Book Review: Guide to U.S. Government Practice of Global Sharing of Personal Information
By Janet Steinman, CIPP/US
When information sharing using computer technology began in the 1970s, the issues were mainly the coordination of government benefits for foreign nationals living or working abroad. As time has passed and the issues have broadened to sharing personally identifiable information (PPI) in order to investigate and prevent international crime—including fraud that could harm market integrity, and most notably, terrorism—data protection laws and international agreements have become more widespread and complex. New U.S. and international data privacy and security principles have also become more numerous and complicated.
John W. Kropf, CIPP/US, CIPP/G, a lawyer whose career has included serving in the U.S. Department of Homeland Security, U.S. Department of State and USAID, has brought together a considerable amount of information regarding these principles, standards and agreements and written about them in the Guide to US Government Practice on Global Sharing of Personal Information.
In addition to the laws of individual nations, there are various Memoranda of Understanding, Mutual Legal Assistance Treaties and other treaties between the U.S. government and foreign governments.
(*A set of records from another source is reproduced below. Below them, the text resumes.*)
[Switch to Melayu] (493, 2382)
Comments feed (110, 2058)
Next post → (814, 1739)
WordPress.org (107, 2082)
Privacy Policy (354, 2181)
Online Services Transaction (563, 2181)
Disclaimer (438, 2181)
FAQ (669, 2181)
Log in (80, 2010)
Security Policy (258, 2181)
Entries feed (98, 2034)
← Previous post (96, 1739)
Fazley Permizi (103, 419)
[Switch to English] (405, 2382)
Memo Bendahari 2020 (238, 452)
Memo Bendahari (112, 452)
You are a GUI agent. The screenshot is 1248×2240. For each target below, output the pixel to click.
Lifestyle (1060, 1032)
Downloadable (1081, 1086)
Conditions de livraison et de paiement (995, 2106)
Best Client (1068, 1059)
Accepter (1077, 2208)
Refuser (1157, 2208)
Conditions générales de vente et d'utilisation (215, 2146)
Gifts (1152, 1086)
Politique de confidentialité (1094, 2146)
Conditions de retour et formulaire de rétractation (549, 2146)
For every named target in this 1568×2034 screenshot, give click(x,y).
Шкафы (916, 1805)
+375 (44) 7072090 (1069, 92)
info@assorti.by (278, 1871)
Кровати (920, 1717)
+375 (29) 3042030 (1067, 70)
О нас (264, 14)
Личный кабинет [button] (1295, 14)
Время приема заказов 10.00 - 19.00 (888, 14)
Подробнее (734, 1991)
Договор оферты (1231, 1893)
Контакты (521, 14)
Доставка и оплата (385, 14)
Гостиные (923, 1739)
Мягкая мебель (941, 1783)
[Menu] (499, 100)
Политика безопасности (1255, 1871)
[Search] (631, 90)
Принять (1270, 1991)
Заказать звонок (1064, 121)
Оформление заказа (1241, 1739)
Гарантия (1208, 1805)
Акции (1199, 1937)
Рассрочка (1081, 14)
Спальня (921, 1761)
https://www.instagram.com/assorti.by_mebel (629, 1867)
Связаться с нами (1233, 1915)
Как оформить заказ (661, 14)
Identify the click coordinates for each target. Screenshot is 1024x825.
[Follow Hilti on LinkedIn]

The plethora of laws, the question of which laws apply to particular transactions, which agency administers the laws, what the private sector is required to do and what it is prohibited from doing and the international agreements in data protection pose a complex tangle of questions for the legal professional. This guide makes the research regarding international agreements and the principles behind them considerably easier.
Kropf’s introduction includes sections on political, legal, foreign policy and national security considerations. Since September 11, 2001, public safety and law enforcement are uppermost in the minds of individuals and their governments. The U.S. has entered into a number of agreements to share PII with foreign nations. Who the U.S. federal government shares information with depends on that nation’s privacy laws, how close an ally they are, the due process protections they provide and their general track record of trustworthiness.
This guide sets forth the U.S. principles that are reflected in these agreements. They are Fair Information Practice Principles (FIPPS), the U.S. information sharing environment, information sharing guidelines plus principles regarding both obtaining and sharing information from foreign governments. The Department of Homeland Security (DHS) was the first U.S. agency to adopt FIPPS following 9/11. FIPPS include that the existence of and reason for the collection of data should be communicated to the data subject and that the PII should be handled securely.
Other U.S. principles include The Intelligence Reform and Terrorism Prevention Act of 2004, which established the Information Sharing Environment (ISE), “an approach that facilitates the sharing of terrorism information.” Based on the ISE, the U.S. exchanges biographic and biometric information with foreign partners about known and suspected terrorists. The U.S. also shares such information with international crime-solving entities such as INTERPOL. Kropf also discusses international principles from APEC and OECD.
There is a chapter on practices by the U.S. government, which include collection and use limitations, third-party disclosure questions and special issues regarding the EU. Many countries, particularly in Europe, consider data privacy to be a basic human right and say so in their constitutions. The U.S. has a less expansive concept of protecting PII. These and other principles are set forth in the EU-U.S. High Level Contract Group (HLCG), which includes the universally recognized FIPPs. Onward transfers to third countries, from either the sending party or a private party, may only occur if permitted under the domestic privacy laws of the receiving country and in accordance with applicable international arrangements and agreements between the sending and receiving countries.
The heart of the guide is, of course, the information sharing agreements themselves. While not exhaustive, these provide useful and hard-to-find examples of the issues considered and the language used to address them. Both U.S. government and international PII-sharing agreements are presented. In addition to the U.S. DHS, FTC, SSA, Department of the Treasury and the CFTC, there are a total of nine U.S. government entities that administer such agreements with foreign public entities.
This reader would have benefitted from a glossary of the multitude of acronyms, a list of all the treaties discussed and an expanded index. Kropf’s book otherwise fills a need for readily accessible information on the topic. It provides an outstanding overview of U.S. and foreign laws of PII protection and how they are addressed between U.S. and foreign governments, the reasons behind them and useful examples.
Janet Steinman, JD, CIPP/US, is a member of the Harvard Law School Online Media Legal network and the American Bar Association Advisory Panel. She is experienced in laws on information technology, data licensing, e-commerce, computer technology, software development and licensing, U.S. and foreign data privacy and security laws including HIPAA and GLBA, among others.